En mars de cette année, le Parlement britannique a adopté une mesure rendant illégale la prière silencieuse à l’extérieur des centres d’avortement. Aujourd’hui, une lettre récente de la ministre britannique de l’Intérieur Suella Braverman pourrait rendre cette loi discutable, car elle indique aux forces de police du pays que « la prière silencieuse, en elle-même, n’est pas illégale ».

La lettre de Braverman précise également que « le fait d’avoir des opinions légitimes, même si ces opinions peuvent offenser d’autres personnes, n’est pas une infraction pénale ». Il est généralement admis que la lettre fait référence à la loi sur les zones tampons du pays.
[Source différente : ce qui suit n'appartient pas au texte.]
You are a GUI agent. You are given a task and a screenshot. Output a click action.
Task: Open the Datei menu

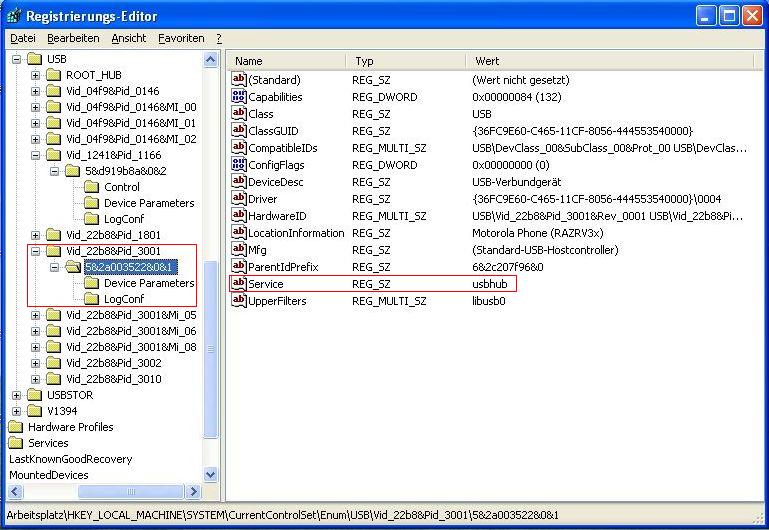(x=22, y=38)

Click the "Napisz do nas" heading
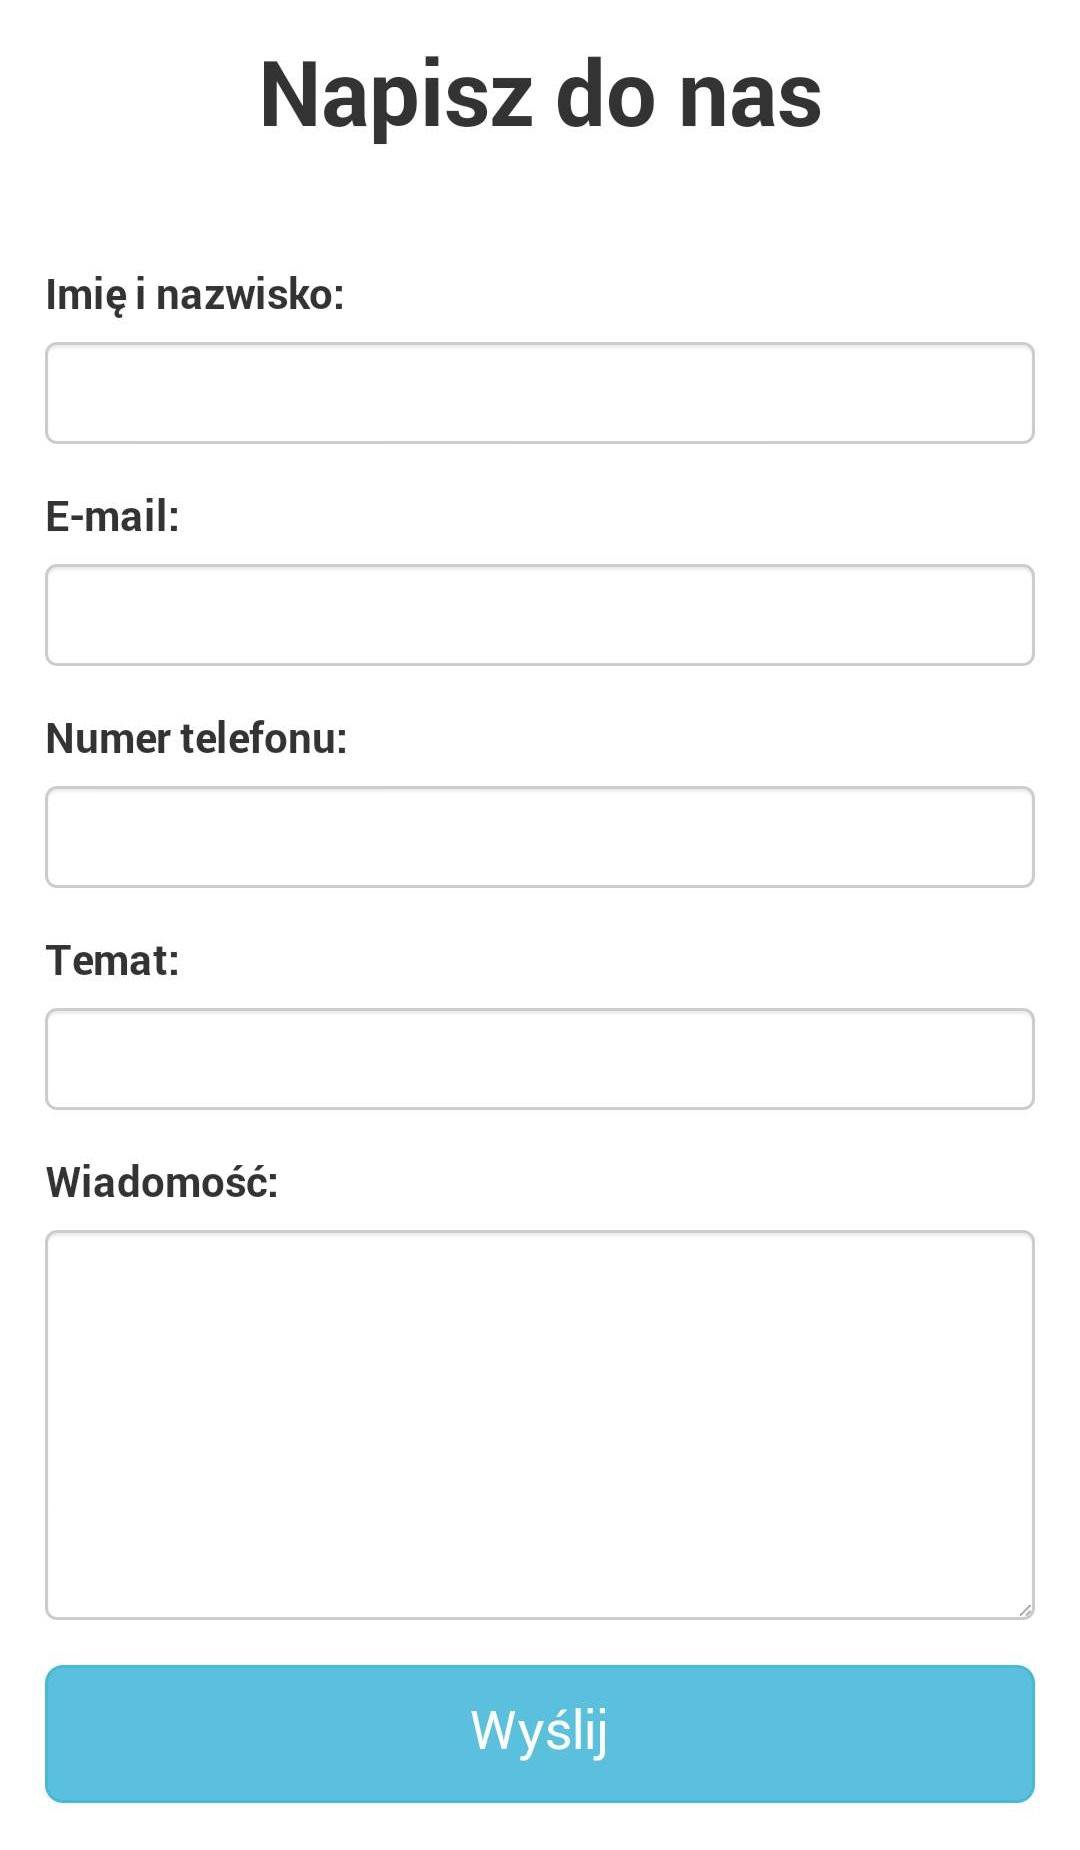(540, 96)
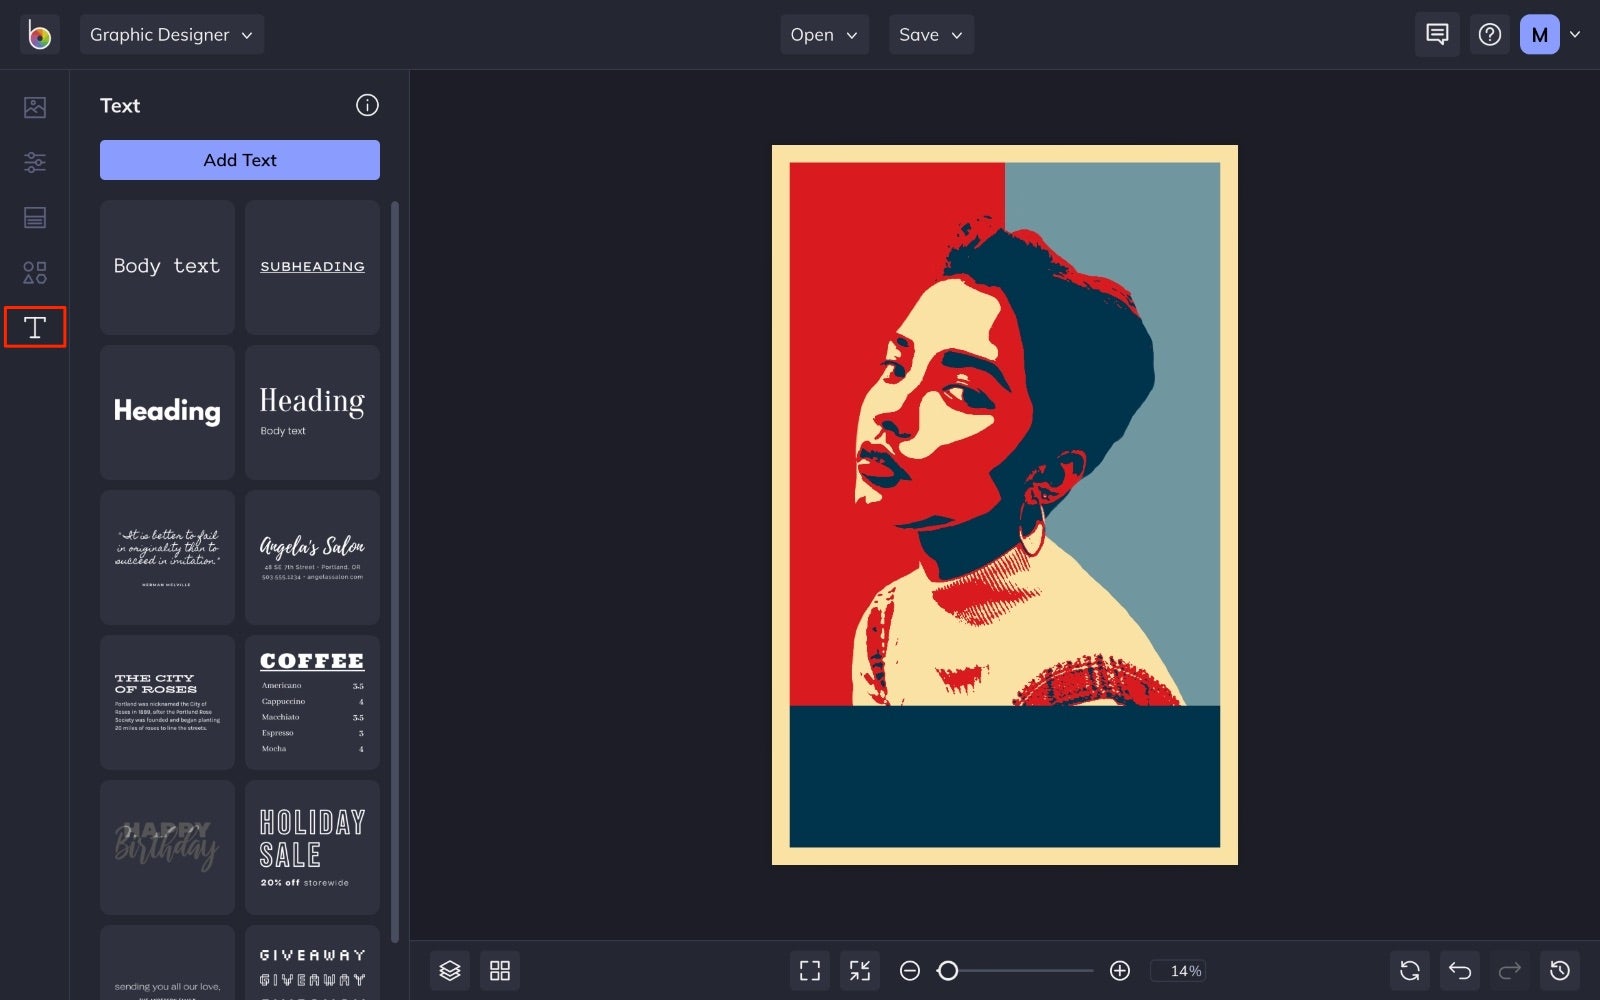1600x1000 pixels.
Task: Select the Templates sidebar icon
Action: coord(35,217)
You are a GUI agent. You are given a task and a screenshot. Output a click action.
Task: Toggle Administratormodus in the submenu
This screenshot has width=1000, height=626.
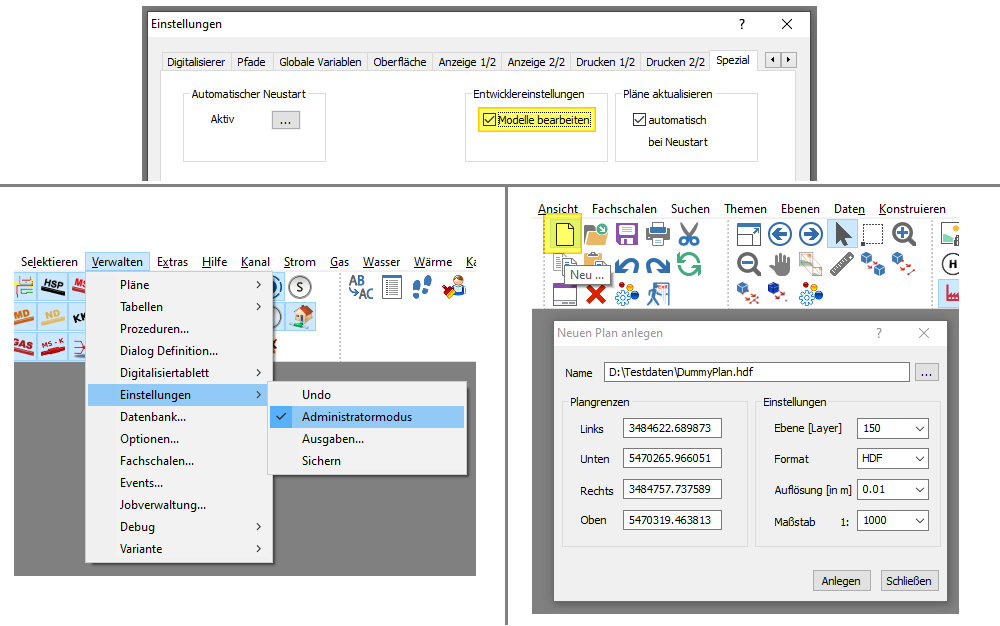point(356,417)
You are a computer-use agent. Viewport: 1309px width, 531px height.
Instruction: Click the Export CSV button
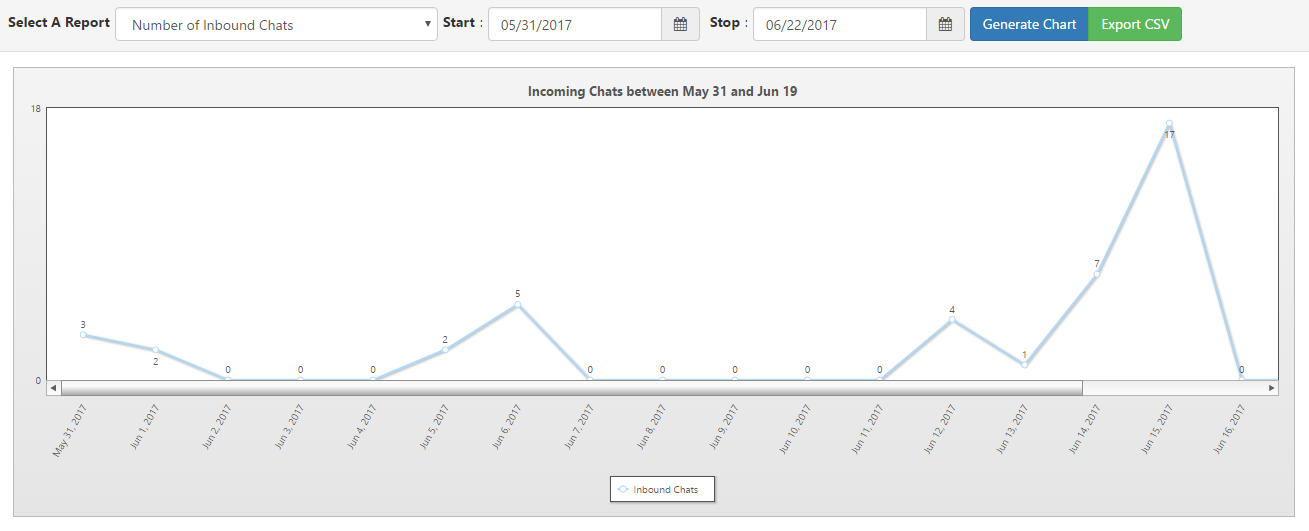[1135, 25]
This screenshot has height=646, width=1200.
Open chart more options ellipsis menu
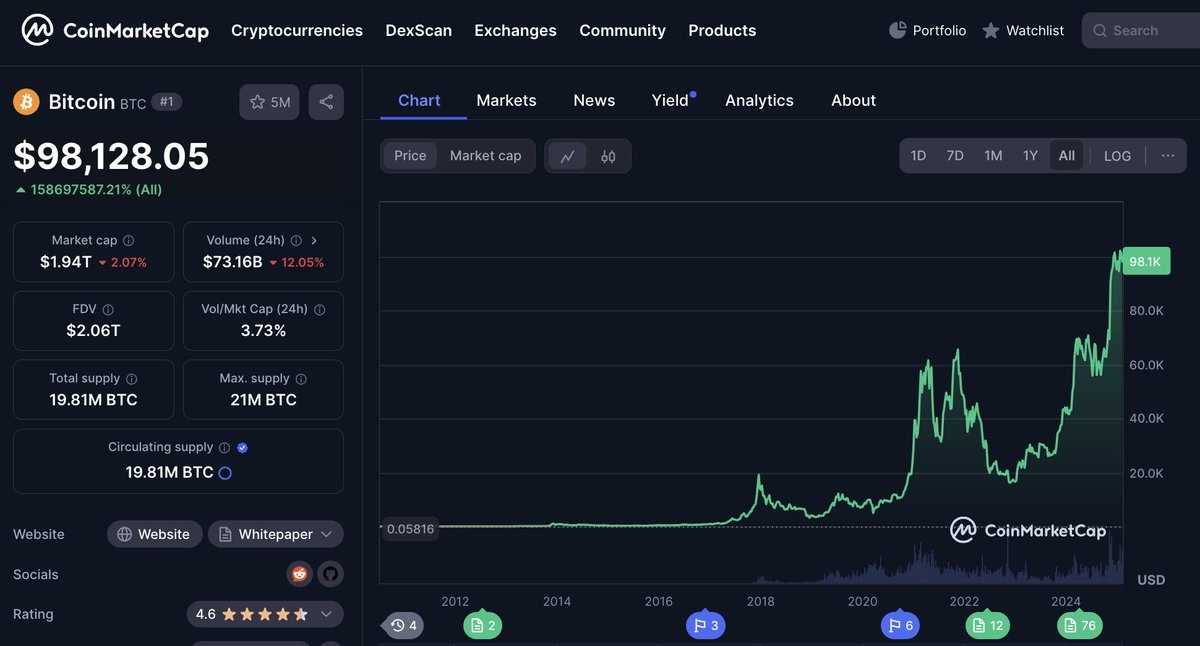coord(1167,156)
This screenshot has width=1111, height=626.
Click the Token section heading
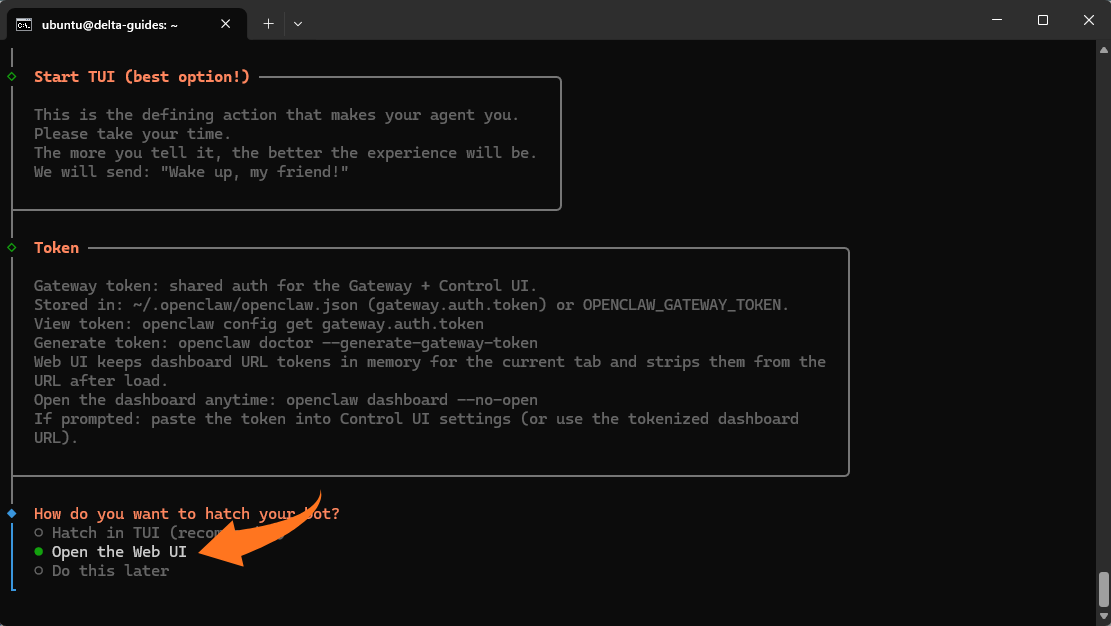pos(56,248)
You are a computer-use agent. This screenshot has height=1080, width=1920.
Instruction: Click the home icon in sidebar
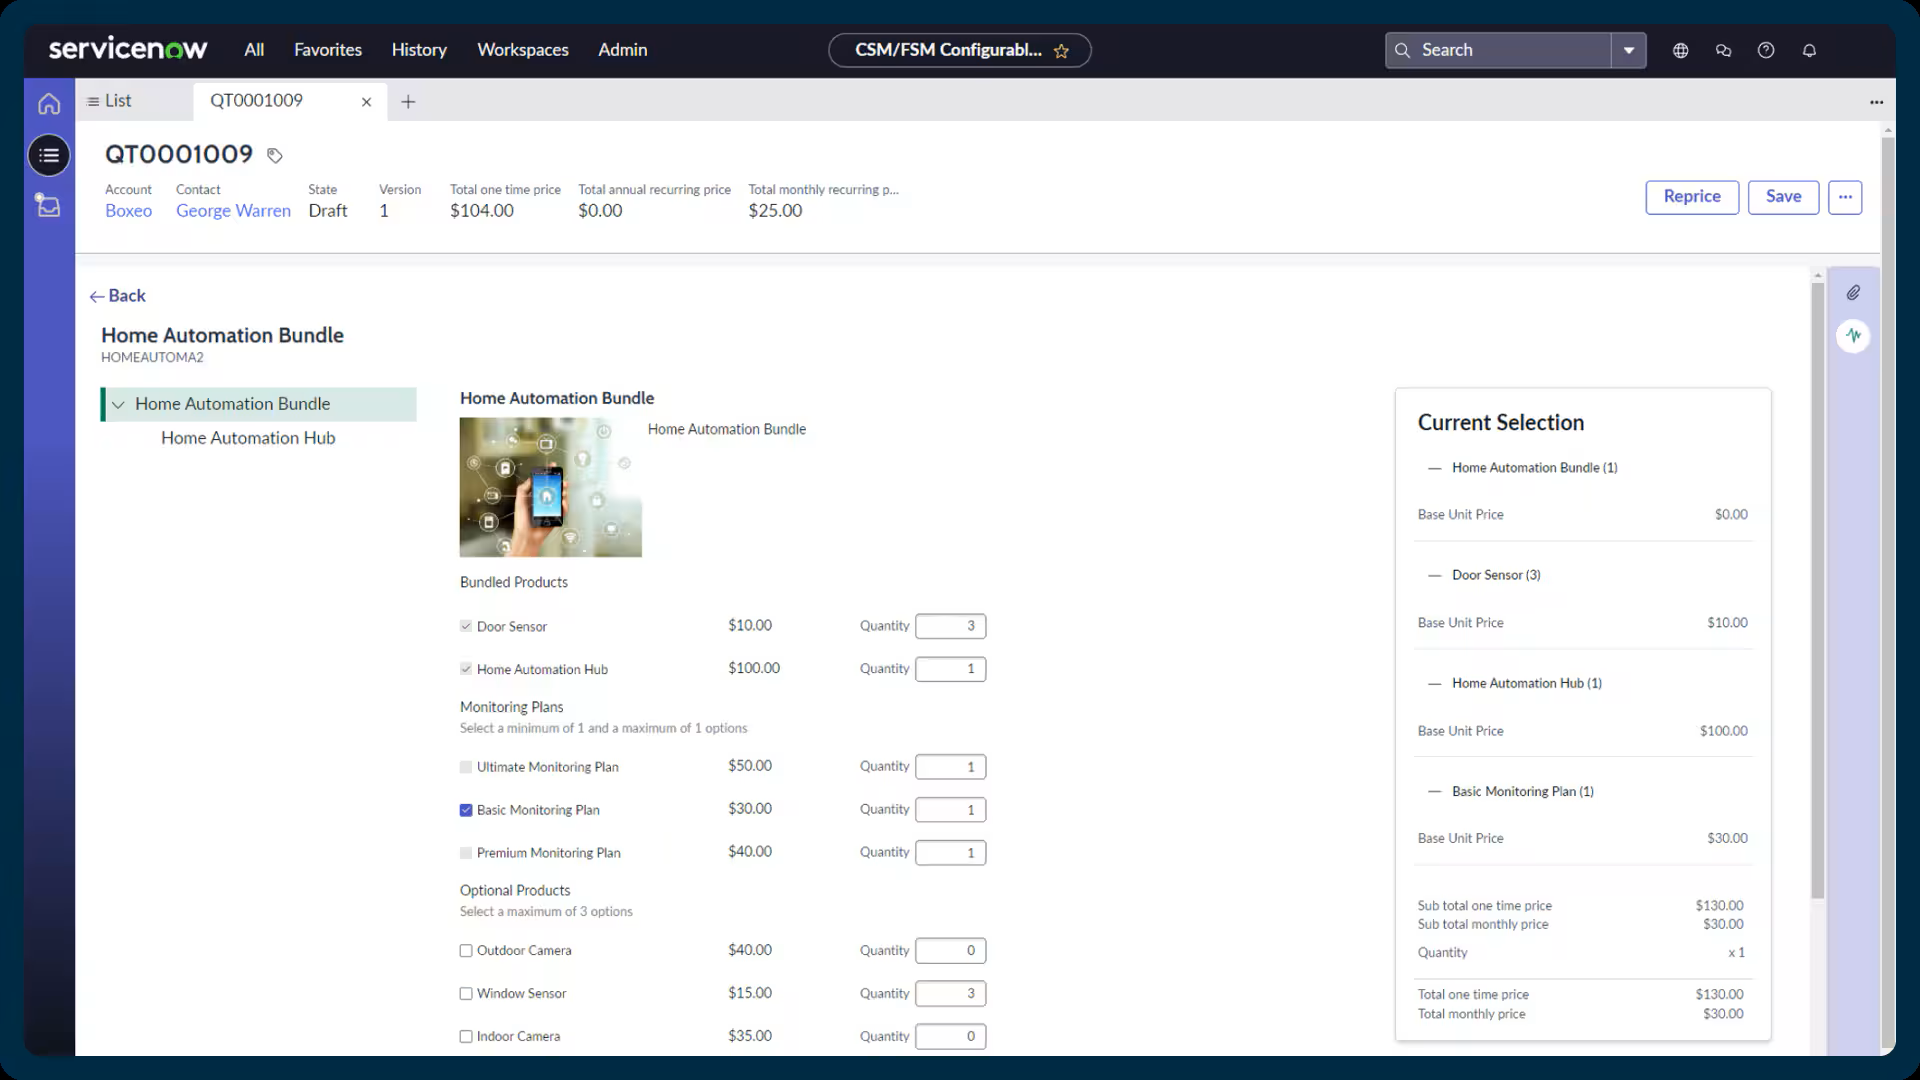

Avec cette loi, le Royaume-Uni a interdit toute forme d’activité pro-vie — y compris la prière silencieuse — à l’extérieur des centres d’avortement du pays. Depuis, plusieurs personnes ont été arrêtées pour « délit d’opinion », dont le père Sean Gough, un vétéran de l’armée nommé Adam Smith-Connor et Isabel Vaughan-Spruce, directrice de March for Life UK. Au moment de leur arrestation, ces trois personnes se tenaient debout, silencieusement et pacifiquement, Isabel Vaughan-Spruce ayant déclaré à la police qu’il était « possible » qu’elle soit en train de prier.